- Dataset rows:
━━━━━━━━━━━━━━━━━━━━━━━━━━━━━━
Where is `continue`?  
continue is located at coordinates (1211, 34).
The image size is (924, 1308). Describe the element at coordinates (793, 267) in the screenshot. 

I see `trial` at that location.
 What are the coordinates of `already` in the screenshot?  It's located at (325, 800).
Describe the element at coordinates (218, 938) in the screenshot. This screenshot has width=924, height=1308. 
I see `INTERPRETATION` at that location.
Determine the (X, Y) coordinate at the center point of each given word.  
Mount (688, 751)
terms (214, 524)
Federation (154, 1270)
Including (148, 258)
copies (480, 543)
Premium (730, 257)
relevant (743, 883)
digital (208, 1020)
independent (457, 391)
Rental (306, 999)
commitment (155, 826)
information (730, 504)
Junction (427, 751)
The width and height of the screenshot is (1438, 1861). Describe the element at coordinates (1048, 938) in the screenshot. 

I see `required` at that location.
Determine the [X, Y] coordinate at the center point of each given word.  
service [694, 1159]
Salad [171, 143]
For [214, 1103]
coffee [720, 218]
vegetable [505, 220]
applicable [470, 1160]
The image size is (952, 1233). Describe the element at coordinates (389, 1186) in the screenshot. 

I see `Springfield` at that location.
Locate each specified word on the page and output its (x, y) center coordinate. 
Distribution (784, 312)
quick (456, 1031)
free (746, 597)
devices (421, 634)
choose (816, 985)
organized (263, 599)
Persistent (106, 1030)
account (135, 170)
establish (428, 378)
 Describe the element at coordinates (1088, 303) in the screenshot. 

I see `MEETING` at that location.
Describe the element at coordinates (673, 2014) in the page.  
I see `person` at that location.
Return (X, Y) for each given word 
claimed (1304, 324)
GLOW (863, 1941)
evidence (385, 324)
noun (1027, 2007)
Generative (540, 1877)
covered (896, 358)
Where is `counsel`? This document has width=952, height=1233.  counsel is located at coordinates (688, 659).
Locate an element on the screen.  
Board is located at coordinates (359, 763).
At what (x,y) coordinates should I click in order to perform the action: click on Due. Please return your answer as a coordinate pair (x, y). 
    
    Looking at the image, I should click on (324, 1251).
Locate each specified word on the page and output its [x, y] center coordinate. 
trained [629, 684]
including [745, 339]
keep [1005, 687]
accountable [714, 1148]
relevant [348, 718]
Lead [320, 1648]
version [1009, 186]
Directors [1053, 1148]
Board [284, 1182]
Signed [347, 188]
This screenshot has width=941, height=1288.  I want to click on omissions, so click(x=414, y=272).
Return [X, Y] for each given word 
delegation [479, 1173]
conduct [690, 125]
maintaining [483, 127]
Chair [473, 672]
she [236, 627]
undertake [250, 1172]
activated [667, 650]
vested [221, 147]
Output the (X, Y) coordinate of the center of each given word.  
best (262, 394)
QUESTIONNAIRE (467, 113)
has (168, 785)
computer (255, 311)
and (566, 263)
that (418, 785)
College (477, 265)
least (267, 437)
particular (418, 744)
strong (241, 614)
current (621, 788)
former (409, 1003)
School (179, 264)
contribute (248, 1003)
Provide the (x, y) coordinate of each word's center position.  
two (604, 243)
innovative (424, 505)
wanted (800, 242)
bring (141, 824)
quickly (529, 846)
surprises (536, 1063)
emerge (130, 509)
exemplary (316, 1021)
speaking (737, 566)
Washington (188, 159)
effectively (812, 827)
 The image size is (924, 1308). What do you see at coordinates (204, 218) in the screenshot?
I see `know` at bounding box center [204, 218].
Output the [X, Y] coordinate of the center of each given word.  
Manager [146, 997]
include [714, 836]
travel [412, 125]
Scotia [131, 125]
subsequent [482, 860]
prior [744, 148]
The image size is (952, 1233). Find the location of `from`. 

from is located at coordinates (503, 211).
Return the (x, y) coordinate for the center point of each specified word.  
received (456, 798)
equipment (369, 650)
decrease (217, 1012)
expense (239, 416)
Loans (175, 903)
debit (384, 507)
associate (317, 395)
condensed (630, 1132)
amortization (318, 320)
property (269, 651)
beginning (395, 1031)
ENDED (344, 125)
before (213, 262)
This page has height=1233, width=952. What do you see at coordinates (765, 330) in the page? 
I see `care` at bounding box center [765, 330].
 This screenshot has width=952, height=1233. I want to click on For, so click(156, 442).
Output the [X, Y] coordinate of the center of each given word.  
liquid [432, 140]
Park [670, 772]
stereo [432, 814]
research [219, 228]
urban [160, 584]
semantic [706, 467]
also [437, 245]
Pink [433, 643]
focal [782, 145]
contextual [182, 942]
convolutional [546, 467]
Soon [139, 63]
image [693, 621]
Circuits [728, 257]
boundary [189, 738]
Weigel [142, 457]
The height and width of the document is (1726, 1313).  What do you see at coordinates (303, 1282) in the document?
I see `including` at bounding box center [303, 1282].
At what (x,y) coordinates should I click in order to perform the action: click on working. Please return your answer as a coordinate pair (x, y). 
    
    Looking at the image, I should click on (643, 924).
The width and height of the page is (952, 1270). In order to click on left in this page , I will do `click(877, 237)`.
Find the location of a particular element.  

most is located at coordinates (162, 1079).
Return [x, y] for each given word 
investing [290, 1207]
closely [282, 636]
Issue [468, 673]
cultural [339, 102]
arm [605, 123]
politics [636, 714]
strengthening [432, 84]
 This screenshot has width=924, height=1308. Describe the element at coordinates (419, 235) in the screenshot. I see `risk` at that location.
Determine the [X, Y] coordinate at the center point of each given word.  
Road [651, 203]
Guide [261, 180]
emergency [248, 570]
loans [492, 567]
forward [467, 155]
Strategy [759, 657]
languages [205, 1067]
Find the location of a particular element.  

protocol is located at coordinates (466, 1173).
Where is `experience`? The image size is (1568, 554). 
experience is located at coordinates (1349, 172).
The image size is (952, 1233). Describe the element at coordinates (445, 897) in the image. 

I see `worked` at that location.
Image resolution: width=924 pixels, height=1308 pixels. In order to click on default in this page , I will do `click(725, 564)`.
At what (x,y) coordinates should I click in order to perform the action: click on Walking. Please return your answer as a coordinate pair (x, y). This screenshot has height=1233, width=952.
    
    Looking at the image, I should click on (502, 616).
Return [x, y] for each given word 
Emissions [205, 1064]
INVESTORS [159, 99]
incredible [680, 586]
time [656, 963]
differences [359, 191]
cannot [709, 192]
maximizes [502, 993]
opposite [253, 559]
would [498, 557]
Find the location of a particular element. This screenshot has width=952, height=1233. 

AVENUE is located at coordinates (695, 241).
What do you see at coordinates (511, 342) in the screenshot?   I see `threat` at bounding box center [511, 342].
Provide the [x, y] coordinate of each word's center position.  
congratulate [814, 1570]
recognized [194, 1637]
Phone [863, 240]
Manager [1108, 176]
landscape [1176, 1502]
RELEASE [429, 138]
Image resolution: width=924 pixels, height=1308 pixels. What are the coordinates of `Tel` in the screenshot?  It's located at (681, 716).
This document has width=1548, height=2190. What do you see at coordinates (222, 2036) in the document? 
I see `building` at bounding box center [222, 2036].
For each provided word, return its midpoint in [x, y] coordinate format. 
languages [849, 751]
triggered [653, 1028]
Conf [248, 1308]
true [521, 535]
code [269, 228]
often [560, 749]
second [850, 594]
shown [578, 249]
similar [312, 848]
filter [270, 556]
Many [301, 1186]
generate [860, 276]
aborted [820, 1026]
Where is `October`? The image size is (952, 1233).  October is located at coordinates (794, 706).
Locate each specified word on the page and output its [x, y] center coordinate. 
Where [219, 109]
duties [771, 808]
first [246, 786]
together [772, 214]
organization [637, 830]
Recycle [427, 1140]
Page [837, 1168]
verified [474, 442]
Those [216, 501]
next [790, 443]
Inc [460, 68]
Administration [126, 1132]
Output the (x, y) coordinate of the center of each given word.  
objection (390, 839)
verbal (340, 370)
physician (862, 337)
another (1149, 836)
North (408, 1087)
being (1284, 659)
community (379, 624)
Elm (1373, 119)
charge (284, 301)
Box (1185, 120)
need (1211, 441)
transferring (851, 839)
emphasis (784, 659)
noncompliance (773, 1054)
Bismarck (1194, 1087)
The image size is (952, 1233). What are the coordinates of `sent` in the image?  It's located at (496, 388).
━━━━━━━━━━━━━━━━━━━━━━━━━━━━━━
- Your instructions: Pull out each row above that contains the string "pair", treating uppercase and lowercase letters as different.

- Solution to the problem:
At what (x,y) coordinates should I click in order to perform the action: click on Due. Please return your answer as a coordinate pair (x, y). 
At what (x,y) coordinates should I click in order to perform the action: click on working. Please return your answer as a coordinate pair (x, y). 
At what (x,y) coordinates should I click in order to perform the action: click on Walking. Please return your answer as a coordinate pair (x, y). This screenshot has height=1233, width=952.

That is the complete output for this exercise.